Plus de mélanomes chez les utilisateurs de Viagra® ? Oui, car ils s'exposent plus au soleil !
Les patients qui utilisent des traitements contre l'impuissance sexuelle tels que le sildénafil (Viagra®) présentent bien un risque légèrement accru de mélanome, selon une étude publiée ce 23 juin destiné à confirmer des travaux antérieurs. Mais les chercheurs mettent en garde contre les conclusions hâtives : ce n’est vraisemblablement pas le traitement qui cause la maladie, le lien étant plutôt à chercher dans la durée des vacances de ceux qui peuvent investir dans ces traitements…
L'enzyme PDE5 possède un rôle identifié dans le développement de certaines cellules cancéreuses (mélanome). Or, cette enzyme est également la cible privilégiée des traitements contre l'impuissance sexuelle (le sildénafil - Viagra® - neutralise cette enzyme pour provoquer l’érection). En 2014, une étude très médiatisée avait interrogé ce lien, mais avait été vivement critiquée du fait du très petit nombre de patients étudiés (quatorze !).
Afin de déterminer si les patients utilisant ces traitements avaient bel et bien un risque accru de développer un mélanome, des chercheurs suédois et nord-américains ont analysé le dossier médical de 4.065 patients (essentiellement à peau blanche) diagnostiqués pour mélanome.
Les scientifiques ont constaté que 435 patients (11%) avaient antérieurement reçu une ou plusieurs ordonnances pour du Viagra®, du Levitra® ou du Cialis®. Une comparaison statistique avec un groupe de contrôle montre que, chez les patients traités avec ces médicaments, le risque de développer un mélanome est légèrement - mais significativement - supérieur.
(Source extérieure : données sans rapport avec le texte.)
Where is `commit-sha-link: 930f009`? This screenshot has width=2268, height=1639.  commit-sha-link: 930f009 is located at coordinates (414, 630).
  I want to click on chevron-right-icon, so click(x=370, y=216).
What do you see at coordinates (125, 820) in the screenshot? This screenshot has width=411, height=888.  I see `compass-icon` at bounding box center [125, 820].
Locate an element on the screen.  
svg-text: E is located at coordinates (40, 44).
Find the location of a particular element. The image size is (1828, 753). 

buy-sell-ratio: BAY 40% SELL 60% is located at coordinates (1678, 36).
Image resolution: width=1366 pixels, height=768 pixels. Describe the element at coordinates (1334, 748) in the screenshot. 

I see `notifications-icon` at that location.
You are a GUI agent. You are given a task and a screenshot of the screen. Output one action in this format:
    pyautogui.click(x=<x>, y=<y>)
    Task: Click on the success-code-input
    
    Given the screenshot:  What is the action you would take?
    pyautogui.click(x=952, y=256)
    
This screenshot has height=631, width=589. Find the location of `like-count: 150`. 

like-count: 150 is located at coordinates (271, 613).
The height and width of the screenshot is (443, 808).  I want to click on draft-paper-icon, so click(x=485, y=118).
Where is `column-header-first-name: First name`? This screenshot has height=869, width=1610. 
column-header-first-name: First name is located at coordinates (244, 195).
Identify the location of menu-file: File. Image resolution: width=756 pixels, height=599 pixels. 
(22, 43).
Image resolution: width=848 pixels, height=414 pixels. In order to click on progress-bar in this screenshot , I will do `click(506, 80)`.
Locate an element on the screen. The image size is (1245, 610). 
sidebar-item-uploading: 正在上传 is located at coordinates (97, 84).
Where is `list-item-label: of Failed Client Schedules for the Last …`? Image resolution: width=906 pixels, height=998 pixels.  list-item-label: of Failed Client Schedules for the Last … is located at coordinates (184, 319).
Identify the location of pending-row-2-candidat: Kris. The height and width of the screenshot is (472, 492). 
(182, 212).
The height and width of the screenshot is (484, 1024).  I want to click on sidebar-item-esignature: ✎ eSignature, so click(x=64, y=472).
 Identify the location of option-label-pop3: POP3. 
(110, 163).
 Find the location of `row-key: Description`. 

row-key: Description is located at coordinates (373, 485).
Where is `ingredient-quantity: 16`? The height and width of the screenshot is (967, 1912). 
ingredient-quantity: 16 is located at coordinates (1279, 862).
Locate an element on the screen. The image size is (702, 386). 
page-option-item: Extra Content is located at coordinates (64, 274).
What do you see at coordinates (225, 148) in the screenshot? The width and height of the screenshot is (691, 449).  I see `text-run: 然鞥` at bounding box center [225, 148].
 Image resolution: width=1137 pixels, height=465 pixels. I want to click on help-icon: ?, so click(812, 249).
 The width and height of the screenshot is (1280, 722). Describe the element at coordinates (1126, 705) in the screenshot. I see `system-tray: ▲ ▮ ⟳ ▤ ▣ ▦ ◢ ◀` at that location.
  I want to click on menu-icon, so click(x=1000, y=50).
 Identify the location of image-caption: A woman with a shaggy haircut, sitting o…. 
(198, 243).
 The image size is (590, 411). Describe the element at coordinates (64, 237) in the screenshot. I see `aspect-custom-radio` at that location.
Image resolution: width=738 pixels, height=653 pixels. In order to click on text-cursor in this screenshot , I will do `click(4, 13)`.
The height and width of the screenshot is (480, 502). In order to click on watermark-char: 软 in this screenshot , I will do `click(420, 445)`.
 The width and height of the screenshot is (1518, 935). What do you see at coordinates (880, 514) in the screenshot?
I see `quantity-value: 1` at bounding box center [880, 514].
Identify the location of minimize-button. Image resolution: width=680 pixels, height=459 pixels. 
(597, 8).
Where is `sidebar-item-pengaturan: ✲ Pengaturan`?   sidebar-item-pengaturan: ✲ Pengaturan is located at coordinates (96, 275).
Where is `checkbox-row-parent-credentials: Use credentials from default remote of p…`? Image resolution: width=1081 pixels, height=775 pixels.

Ce sur-risque est évalué entre +8% et +36%. Les chercheurs ont également observé une petite corrélation entre ces molécules et un risque accru (+19%) de carcinome basocellulaire, un autre cancer de la peau aujourd'hui bien soigné.
Toutefois, ces résultats ne permettent pas de conclure que ces traitements augmentent le risque de cancer. Comme souvent, une corrélation (un lien statistique) ne révèle pas forcément une causalité (c’est-à-dire que l'un des faits observés est la conséquence de l'autre).
Les auteurs observent en effet que le surrisque de mélanome était équivalent, que les hommes aient pris ces médicaments durant une courte ou une longue durée. Or, au regard des mécanismes biologiques connus du développement du mélanome, cette absence de lien entre dose et risque plaide en défaveur d’un effet direct.
En revanche, les chercheurs ont constaté que, parmi les patients ayant recours aux traitements pour le dysfonctionnement érectile, deux groupes à risques sont surreprésentés : ceux d’un niveau d’études supérieures, et ceux ayant des revenus élevés.
"Notre recherche montre en fait que les hommes qui ont le plus grand risque de mélanome ont des revenus élevés qui leur permettent de prendre plus de vacances au soleil et de se payer aussi ces médicaments, qui sont très chers", note Stacy Loeb, une urologue du centre médical Langone (Université de New York), principale auteure de ces travaux.
L’hypothèse d’un effet propre au sildénafil n’est pas formellement écartée, mais aucune analyse statistique des données existantes ne permet aujourd’hui de conclure en ce sens.
Source : Use of Phosphodiesterase Type 5 Inhibitors for Erectile Dysfunction and Risk of Malignant Melanoma. S. Loeb et coll. JAMA. 2015;313(24):2449-2455. doi:10.1001/jama.2015.6604.